These videos were taken three months after transformation using electroporation. The green fluorescence protein (GFP) was introduced using our DinoExpression vector (DinoIII-gfp). GFP is a protein that shows bright green fluorescence in the dark under UV and blue light wavelengths and is used in transformation techniques to serve as reporters, indicating visually that the introduced foreign DNA is being used. The GFP expressing Oxyhrris marina was swimming when taking this video.
Here is a still image of a GFP expressing Oxyhrris marina
Dinoflagellates are a group of unicellular organisms (known as protists) living in aquatic environments. They have two flagella and many have theca (overlapping cellulose plates) as a cell wall. They are distributed widely, from polar to tropical waters. Their closest relatives are parasites such as Plasmodium (pathogens of malaria) and Perkinsus (pathogens of bivalves). Dinoflagellates include photosynthetic, heterotrophic, mixotrophic, and parasitic species. Photosynthetic species use sunlight and the green-house gas CO2 to make organic matter and latter becomes food for animals. Some of the photosynthetic species of dinoflagellates (in the genus of Symbiodinium) are essential endosymbionts of corals, and indispensable for coral reefs. Dinoflagellates also possess proteorhodopsin homologs suspected to supplement chloroplasts in harnessing solar energy. Dinoflagellates are particularly capable of utilizing dissolved organic phosphorus for phosphorus nutrient. Some species can emit light at night (bioluminescence). One manifestation of ecological success of dinoflagellates is their ability to grow to such a high abundance that changes the color of the water (commonly known as Red Tides), often inflicting devastating impacts on the coastal ecosystem, economy, and public health concerns (hence why they this phenomenon is named harmful algal blooms). Dinoflagellates are different in many ways from other organisms. They harbor many genes that we know nothing about their functions, and many “unusual” characteristics for which we have no clue what genes regulate. An effective tool of transformation will open a way to address this gap of knowledge.

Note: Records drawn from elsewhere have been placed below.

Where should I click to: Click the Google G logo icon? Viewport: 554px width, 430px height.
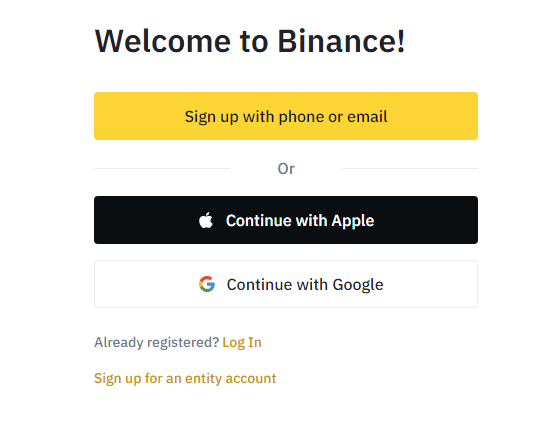(x=207, y=284)
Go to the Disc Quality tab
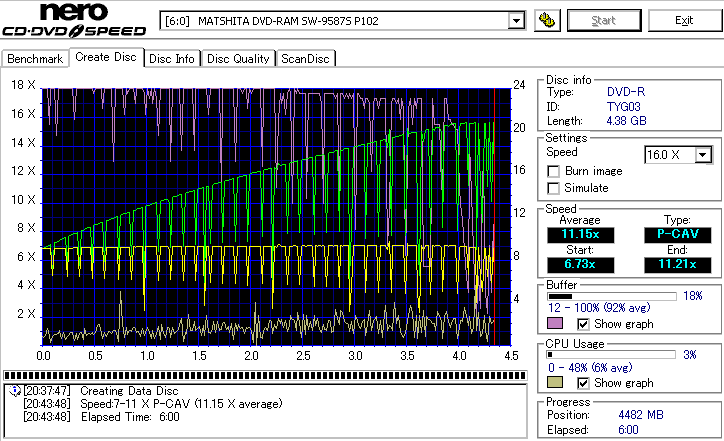The width and height of the screenshot is (724, 441). [238, 59]
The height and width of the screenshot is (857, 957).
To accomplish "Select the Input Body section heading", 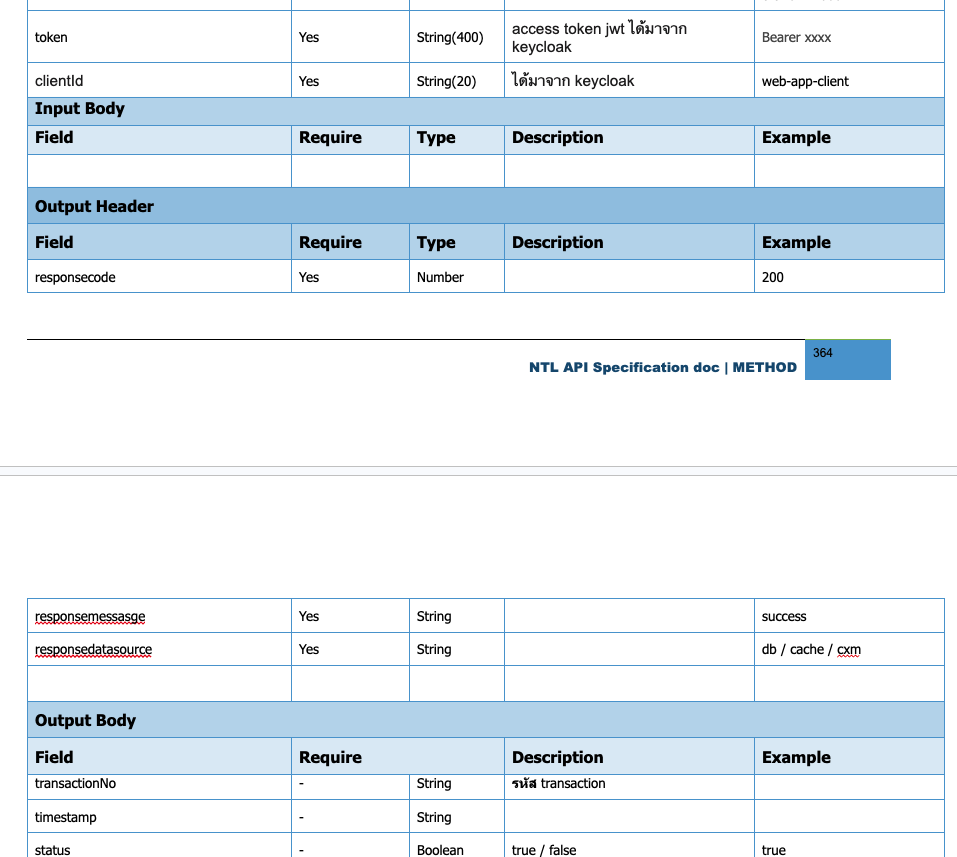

It is a process to introduce a gene into a cell so that it will be expressed under the control of the host cell. If the expression of this “foreign” gene will cause changes in physiology or morphology that can be documented, the function of this gene can be revealed (forward genetics). By design, the expression of the introduced gene cassette can lead to editing of the host genome by disrupting a gene (commonly known as gene knockout or knockdown). If the knockout/knockdown of the gene will lead to a documentable change in physiology or morphology, the function of a an unknown gene can be unraveled (reverse genetics).
First, a proper vector is required to carry the gene. Typically a plasmid is used. The plasmid carries the target gene, regulatory elements to drive the expression of the gene, and genes that will facilitate selection of the transformed cells (selectable marker) from non-transformed cells (needed because transformation efficiency is usually low), and a reporter gene that allows researchers to determine that transformation is successful.
Second, the vector needs to be delivered into the target cell. There is a range of methods, mainly electroporation, biolistic, and bacterium-mediated (infection, conjugation, or otherwise co-incubation).
Third, selection of the transformed cells require a chemical agent. One kind of selection agent would kill the non-transformed cells, but not the the transformed cells because the vector carries a resistance gene. Another kind of selection is by a source of essential nutrient (e.g. N) that can be utilized only by the transformed cells because they express an enzyme (e.g. nitrate reductase) metabolizing the source compound.
Funded by the Gordon and Betty Moore Foundation-Marine Microbiology Initiative (MMI), the over goal of this endeavor is to develop a transformation tool that is suited to transform dinoflagellates. This include two major objectives:
- Screen strains of dinoflagellates for one or more tractable candidates for stable transformation and genomic manipulation.
- Develop a protocol that can be applied to the dinoflagellate strain(s) identified.